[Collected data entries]
···
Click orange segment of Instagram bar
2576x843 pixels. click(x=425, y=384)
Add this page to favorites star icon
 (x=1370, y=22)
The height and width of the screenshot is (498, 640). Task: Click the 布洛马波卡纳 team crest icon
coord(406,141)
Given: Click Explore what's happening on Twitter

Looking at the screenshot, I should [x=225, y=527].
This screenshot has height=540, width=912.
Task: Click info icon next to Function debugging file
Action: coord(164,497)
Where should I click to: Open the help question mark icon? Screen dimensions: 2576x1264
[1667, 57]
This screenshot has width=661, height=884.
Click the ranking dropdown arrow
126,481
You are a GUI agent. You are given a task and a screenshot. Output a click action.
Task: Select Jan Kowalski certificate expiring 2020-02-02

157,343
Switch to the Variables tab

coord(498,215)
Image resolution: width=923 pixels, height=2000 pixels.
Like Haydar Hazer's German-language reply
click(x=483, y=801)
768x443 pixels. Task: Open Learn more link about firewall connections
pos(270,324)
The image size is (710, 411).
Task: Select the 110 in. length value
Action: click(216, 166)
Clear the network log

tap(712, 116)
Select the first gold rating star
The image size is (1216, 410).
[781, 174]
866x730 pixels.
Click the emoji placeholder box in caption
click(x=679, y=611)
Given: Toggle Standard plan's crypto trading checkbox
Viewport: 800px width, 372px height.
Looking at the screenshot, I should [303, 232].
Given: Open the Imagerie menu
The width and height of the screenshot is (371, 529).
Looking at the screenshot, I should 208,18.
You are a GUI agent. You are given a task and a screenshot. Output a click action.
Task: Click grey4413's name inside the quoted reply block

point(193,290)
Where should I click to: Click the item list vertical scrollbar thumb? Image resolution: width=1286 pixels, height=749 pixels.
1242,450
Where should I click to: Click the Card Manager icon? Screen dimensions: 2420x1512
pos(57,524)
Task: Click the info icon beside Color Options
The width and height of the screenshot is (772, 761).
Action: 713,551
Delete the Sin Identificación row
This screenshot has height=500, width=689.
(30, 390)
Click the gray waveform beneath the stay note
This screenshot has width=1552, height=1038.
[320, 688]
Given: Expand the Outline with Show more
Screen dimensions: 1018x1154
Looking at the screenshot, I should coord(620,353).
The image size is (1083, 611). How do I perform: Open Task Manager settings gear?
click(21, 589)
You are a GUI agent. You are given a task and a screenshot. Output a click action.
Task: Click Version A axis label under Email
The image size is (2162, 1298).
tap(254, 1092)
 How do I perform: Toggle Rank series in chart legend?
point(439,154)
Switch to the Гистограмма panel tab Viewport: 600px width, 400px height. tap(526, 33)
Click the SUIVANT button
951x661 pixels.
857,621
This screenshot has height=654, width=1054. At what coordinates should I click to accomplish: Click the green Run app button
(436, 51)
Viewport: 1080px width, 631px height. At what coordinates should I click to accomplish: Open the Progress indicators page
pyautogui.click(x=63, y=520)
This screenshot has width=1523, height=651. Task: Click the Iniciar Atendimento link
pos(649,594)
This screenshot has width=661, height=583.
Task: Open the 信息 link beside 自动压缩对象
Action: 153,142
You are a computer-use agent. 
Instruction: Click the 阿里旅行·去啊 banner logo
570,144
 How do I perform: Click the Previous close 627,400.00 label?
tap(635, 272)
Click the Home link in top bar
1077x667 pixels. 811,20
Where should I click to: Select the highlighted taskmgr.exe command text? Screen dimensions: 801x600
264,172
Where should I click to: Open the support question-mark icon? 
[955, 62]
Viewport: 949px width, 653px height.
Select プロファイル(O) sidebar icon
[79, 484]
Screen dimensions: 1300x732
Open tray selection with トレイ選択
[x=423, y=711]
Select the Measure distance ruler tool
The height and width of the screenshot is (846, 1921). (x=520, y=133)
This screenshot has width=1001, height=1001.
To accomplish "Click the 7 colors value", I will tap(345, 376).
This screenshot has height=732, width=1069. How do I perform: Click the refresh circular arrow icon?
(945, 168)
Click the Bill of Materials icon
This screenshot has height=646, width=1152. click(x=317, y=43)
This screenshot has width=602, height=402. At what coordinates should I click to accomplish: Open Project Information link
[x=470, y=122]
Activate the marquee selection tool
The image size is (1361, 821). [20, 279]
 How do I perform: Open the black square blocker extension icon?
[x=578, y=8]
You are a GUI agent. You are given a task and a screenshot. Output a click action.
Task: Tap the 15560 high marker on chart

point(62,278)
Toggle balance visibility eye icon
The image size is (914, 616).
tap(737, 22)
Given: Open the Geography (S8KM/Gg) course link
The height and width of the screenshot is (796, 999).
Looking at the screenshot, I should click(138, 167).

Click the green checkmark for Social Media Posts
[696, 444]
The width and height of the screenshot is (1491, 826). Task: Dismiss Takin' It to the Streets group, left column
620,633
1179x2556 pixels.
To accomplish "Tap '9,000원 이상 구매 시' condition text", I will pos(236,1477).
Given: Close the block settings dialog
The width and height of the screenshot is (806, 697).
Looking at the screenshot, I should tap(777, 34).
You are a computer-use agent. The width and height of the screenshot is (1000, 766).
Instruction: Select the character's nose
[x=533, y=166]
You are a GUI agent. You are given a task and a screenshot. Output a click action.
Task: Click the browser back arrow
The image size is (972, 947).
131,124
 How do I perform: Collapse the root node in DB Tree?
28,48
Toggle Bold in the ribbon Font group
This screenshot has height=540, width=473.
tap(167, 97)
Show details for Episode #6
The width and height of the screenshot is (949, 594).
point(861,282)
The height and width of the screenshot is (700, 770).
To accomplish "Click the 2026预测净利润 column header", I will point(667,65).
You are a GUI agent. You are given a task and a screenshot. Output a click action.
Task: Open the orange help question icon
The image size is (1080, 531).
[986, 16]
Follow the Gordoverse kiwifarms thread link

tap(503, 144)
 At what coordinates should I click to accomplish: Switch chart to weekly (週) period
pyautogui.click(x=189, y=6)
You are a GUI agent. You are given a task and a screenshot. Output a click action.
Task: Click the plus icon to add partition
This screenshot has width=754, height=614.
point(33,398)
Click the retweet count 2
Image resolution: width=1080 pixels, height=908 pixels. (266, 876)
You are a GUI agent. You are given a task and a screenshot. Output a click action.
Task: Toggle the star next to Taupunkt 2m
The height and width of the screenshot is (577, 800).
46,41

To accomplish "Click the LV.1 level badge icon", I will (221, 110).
···
- EXERCISE
The answer should reproduce each entry above in full.

- RESULT
Click orange segment of Instagram bar
2576x843 pixels. click(x=425, y=384)
Add this page to favorites star icon
 (x=1370, y=22)
The height and width of the screenshot is (498, 640). Task: Click the 布洛马波卡纳 team crest icon
coord(406,141)
Given: Click Explore what's happening on Twitter

Looking at the screenshot, I should [x=225, y=527].
This screenshot has height=540, width=912.
Task: Click info icon next to Function debugging file
Action: coord(164,497)
Where should I click to: Open the help question mark icon? Screen dimensions: 2576x1264
[1667, 57]
This screenshot has width=661, height=884.
Click the ranking dropdown arrow
126,481
You are a GUI agent. You are given a task and a screenshot. Output a click action.
Task: Select Jan Kowalski certificate expiring 2020-02-02

157,343
Switch to the Variables tab

coord(498,215)
Image resolution: width=923 pixels, height=2000 pixels.
Like Haydar Hazer's German-language reply
click(x=483, y=801)
768x443 pixels. Task: Open Learn more link about firewall connections
pos(270,324)
The image size is (710, 411).
Task: Select the 110 in. length value
Action: click(216, 166)
Clear the network log

tap(712, 116)
Select the first gold rating star
The image size is (1216, 410).
[781, 174]
866x730 pixels.
Click the emoji placeholder box in caption
click(x=679, y=611)
Given: Toggle Standard plan's crypto trading checkbox
Viewport: 800px width, 372px height.
Looking at the screenshot, I should [303, 232].
Given: Open the Imagerie menu
The width and height of the screenshot is (371, 529).
Looking at the screenshot, I should 208,18.
You are a GUI agent. You are given a task and a screenshot. Output a click action.
Task: Click grey4413's name inside the quoted reply block

point(193,290)
Where should I click to: Click the item list vertical scrollbar thumb? Image resolution: width=1286 pixels, height=749 pixels.
1242,450
Where should I click to: Click the Card Manager icon? Screen dimensions: 2420x1512
pos(57,524)
Task: Click the info icon beside Color Options
The width and height of the screenshot is (772, 761).
Action: 713,551
Delete the Sin Identificación row
This screenshot has height=500, width=689.
(30, 390)
Click the gray waveform beneath the stay note
This screenshot has width=1552, height=1038.
[320, 688]
Given: Expand the Outline with Show more
Screen dimensions: 1018x1154
Looking at the screenshot, I should coord(620,353).
The image size is (1083, 611). How do I perform: Open Task Manager settings gear?
click(21, 589)
You are a GUI agent. You are given a task and a screenshot. Output a click action.
Task: Click Version A axis label under Email
The image size is (2162, 1298).
tap(254, 1092)
 How do I perform: Toggle Rank series in chart legend?
point(439,154)
Switch to the Гистограмма panel tab Viewport: 600px width, 400px height. tap(526, 33)
Click the SUIVANT button
951x661 pixels.
857,621
This screenshot has height=654, width=1054. At what coordinates should I click to accomplish: Click the green Run app button
(436, 51)
Viewport: 1080px width, 631px height. At what coordinates should I click to accomplish: Open the Progress indicators page
pyautogui.click(x=63, y=520)
This screenshot has width=1523, height=651. Task: Click the Iniciar Atendimento link
pos(649,594)
This screenshot has width=661, height=583.
Task: Open the 信息 link beside 自动压缩对象
Action: 153,142
You are a computer-use agent. 
Instruction: Click the 阿里旅行·去啊 banner logo
570,144
 How do I perform: Click the Previous close 627,400.00 label?
tap(635, 272)
Click the Home link in top bar
1077x667 pixels. 811,20
Where should I click to: Select the highlighted taskmgr.exe command text? Screen dimensions: 801x600
264,172
Where should I click to: Open the support question-mark icon? 
[955, 62]
Viewport: 949px width, 653px height.
Select プロファイル(O) sidebar icon
[79, 484]
Screen dimensions: 1300x732
Open tray selection with トレイ選択
[x=423, y=711]
Select the Measure distance ruler tool
The height and width of the screenshot is (846, 1921). (x=520, y=133)
This screenshot has width=1001, height=1001.
To accomplish "Click the 7 colors value", I will tap(345, 376).
This screenshot has height=732, width=1069. How do I perform: Click the refresh circular arrow icon?
(945, 168)
Click the Bill of Materials icon
This screenshot has height=646, width=1152. click(x=317, y=43)
This screenshot has width=602, height=402. At what coordinates should I click to accomplish: Open Project Information link
[x=470, y=122]
Activate the marquee selection tool
The image size is (1361, 821). [20, 279]
 How do I perform: Open the black square blocker extension icon?
[x=578, y=8]
You are a GUI agent. You are given a task and a screenshot. Output a click action.
Task: Tap the 15560 high marker on chart

point(62,278)
Toggle balance visibility eye icon
The image size is (914, 616).
tap(737, 22)
Given: Open the Geography (S8KM/Gg) course link
The height and width of the screenshot is (796, 999).
Looking at the screenshot, I should click(138, 167).

Click the green checkmark for Social Media Posts
[696, 444]
The width and height of the screenshot is (1491, 826). Task: Dismiss Takin' It to the Streets group, left column
620,633
1179x2556 pixels.
To accomplish "Tap '9,000원 이상 구매 시' condition text", I will pos(236,1477).
Given: Close the block settings dialog
The width and height of the screenshot is (806, 697).
Looking at the screenshot, I should tap(777, 34).
You are a computer-use agent. The width and height of the screenshot is (1000, 766).
Instruction: Select the character's nose
[x=533, y=166]
You are a GUI agent. You are given a task and a screenshot. Output a click action.
Task: Click the browser back arrow
The image size is (972, 947).
131,124
 How do I perform: Collapse the root node in DB Tree?
28,48
Toggle Bold in the ribbon Font group
This screenshot has height=540, width=473.
tap(167, 97)
Show details for Episode #6
The width and height of the screenshot is (949, 594).
point(861,282)
The height and width of the screenshot is (700, 770).
To accomplish "Click the 2026预测净利润 column header", I will point(667,65).
You are a GUI agent. You are given a task and a screenshot. Output a click action.
Task: Open the orange help question icon
The image size is (1080, 531).
[986, 16]
Follow the Gordoverse kiwifarms thread link

tap(503, 144)
 At what coordinates should I click to accomplish: Switch chart to weekly (週) period
pyautogui.click(x=189, y=6)
You are a GUI agent. You are given a task and a screenshot. Output a click action.
Task: Click the plus icon to add partition
This screenshot has width=754, height=614.
point(33,398)
Click the retweet count 2
Image resolution: width=1080 pixels, height=908 pixels. (266, 876)
You are a GUI agent. You are given a task and a screenshot. Output a click action.
Task: Toggle the star next to Taupunkt 2m
The height and width of the screenshot is (577, 800).
46,41

To accomplish "Click the LV.1 level badge icon", I will (221, 110).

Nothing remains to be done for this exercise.